=== EXCERPTED TEXT ===
Issue:

Riko Muranaka says the vaccine can help save the lives of 3,000 young women a year, but a libel lawsuit seems aimed at silencing support for its use.

JAPAN’S REFUSAL TO OFFICIALLY recommend a vaccine that protects against cervical cancer is a threat to thousands of women who contract the illness every year, according to medical doctor and journalist Riko Muranaka, whose campaign to prove the drug’s safety has landed her in court.

Muranaka, a lecturer at Kyoto University’s school of medicine, is now fighting a libel suit after she accused Shuichi Ikeda, dean of the school of medicine at Shinshu University, of “fabricating” the results of an experiment with a single mouse that he then used to “prove” that the human papilloma virus (HPV) vaccine causes serious neurological conditions.

Ikeda, who had been given a grant by the health ministry to investigate alleged adverse side effects, insisted on a causal link in a TV appearance, generating alarmist newspaper headlines the following day.

The HPV jab was made available for free in late 2010 for girls between 12 and 16 years old, and became part of Japan’s national immunization program in early 2013. But just two months later, the health and welfare ministry made what Muranaka called the “unusual and perplexing” decision to keep the vaccine in the program but suspend “proactive” recommendations for it.

The decision followed Ikeda’s claim and the release of a video by a group of alleged victims showing vaccinated women with serious neurological symptoms.

Since the ministry suspended its recommendation, the vaccination rate among the target age group has plummeted from 70 percent to less than 1 percent.

IN AN ARTICLE IN Wedge magazine in March of this year, Muranaka accused Ikeda of fabricating the data. “Doctor Ikeda’s data is not just about one mouse experiment,” Muranaka said at the FCCJ in November. “It is about the consequences it has for 10,000 women and their families who get cervical cancer every year in Japan, and the 3,000 women who die from it.”

“Because of his actions, more young women have decided not to get a safe and effective vaccine [that could] save their lives,” said Muranaka, whose case is not expected to reach a verdict for at least another 18 months. “I would like to ask Dr. Ikeda if he feels any responsibility for this.”

She said that the epidemiological data from around the world has shown no increase in the vaccinated group for specific diseases such as neurological diseases or auto-immune diseases. And a health ministry task force subsequently ruled out a causal link between HPV vaccine and the professed symptoms, adding that the reported cases were most likely psychosomatic. Despite those findings, the government has not made a “proactive recommendation” to reintroduce the vaccine into the immunization program.

The ministry’s decision has been criticized by the World Health Organization, which fears that dubious claims about harmful side effects could lead to a global drop in vaccinations and a rise in cervical cancer cases. There is evidence that the controversy in Japan has already hit vaccination rates in Denmark and Ireland. Worldwide, about 528,000 new cases of cervical cancer are reported annually, causing 266,000 deaths. In Japan 9,300 cases of invasive cervical cancer cause 3,000 deaths a year.

=== EXERCISE DATA ===
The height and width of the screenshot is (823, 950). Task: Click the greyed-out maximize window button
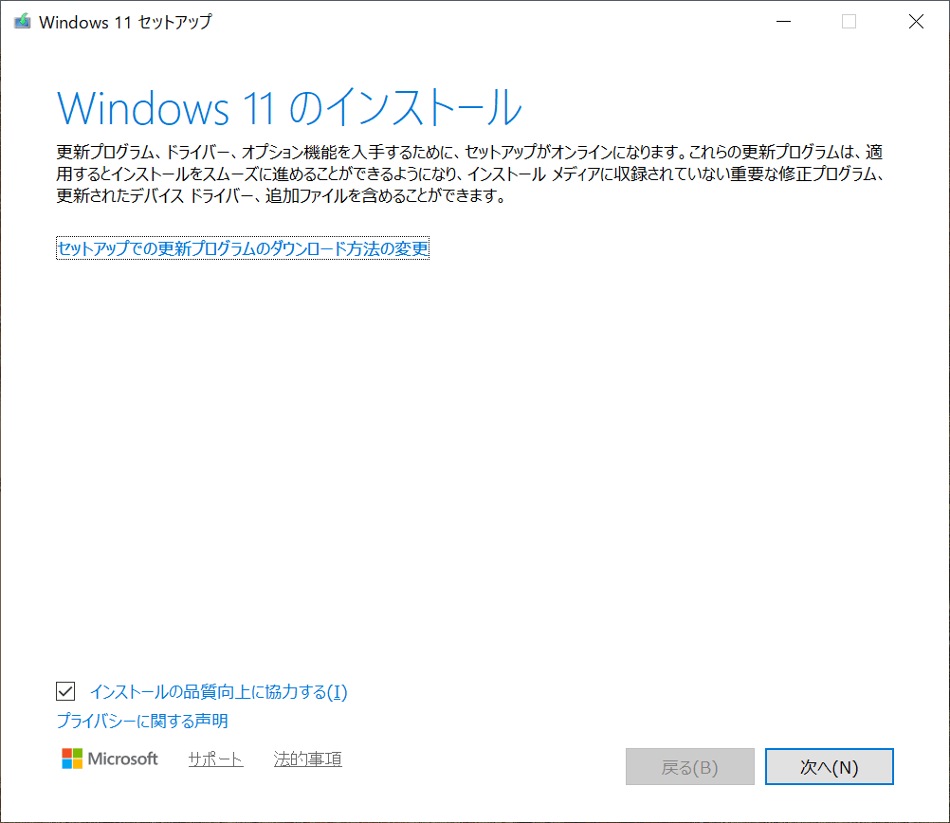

=== EXERCISE 1 ===
Answer the following questions using the article on Japan's HPV vaccine policy.
(a) How far did the vaccination rate among the target age group fall after the ministry suspended its recommendation?
(b) In which magazine, and in what month, did Muranaka accuse Ikeda of fabricating the data?
(c) About how many new cases of cervical cancer are reported worldwide each year?
=== EXERCISE 2 ===
Revise the article on Japan's HPV vaccine policy from "JAPAN’S REFUSAL TO" to "her in court.", replacing "medical doctor and journalist" with "physician and journalist".
=== EXERCISE 3 ===
Continue the article on Japan's HPV vaccine policy from the point where it stops.

=== ANSWER 1 ===
(a) It fell from 70 percent to less than 1 percent.
(b) Wedge magazine, in March.
(c) About 528,000.

=== ANSWER 2 ===
JAPAN’S REFUSAL TO OFFICIALLY recommend a vaccine that protects against cervical cancer is a threat to thousands of women who contract the illness every year, according to physician and journalist Riko Muranaka, whose campaign to prove the drug’s safety has landed her in court.

=== ANSWER 3 ===
While the libel case continues, the health ministry has publicly accused Dr. Ikeda of “causing misunderstanding.” According to an oped by Muranaka in the Wall Street Journal, the ministry statement said: “We are truly sorry his inappropriate presentation caused misunderstanding to society. Ikeda’s social responsibility is big. We found no evidence to suggest reported symptoms are related to the HPV vaccine.

MURANAKA, WHO IS PAYING her own legal fees while accepting donations from a support group, believes many of the 3,000 Japanese women who die from cervical cancer every year could have been saved by the vaccine. She accused her opponents of “sowing the seeds for misunderstanding about the safety of the HPV vaccine that persists to this day.”

To support the claims she has made in numerous papers and articles, she cited a study of 70,960 vaccinated and nonvaccinated adolescent girls in Nagoya that found “no significant associations between 24 alleged vaccine-induced symptoms and the HPV vaccines.”

Muranaka said that she had been unfairly targeted by opponents, and that other doctors who support her stance are too scared to speak out in case they too end up in court. “Publishers refused to publish my articles, and declined to publish a book, even though they had agreed to do so,” she said. “One magazine ended my regular column since they don’t want to be involved.”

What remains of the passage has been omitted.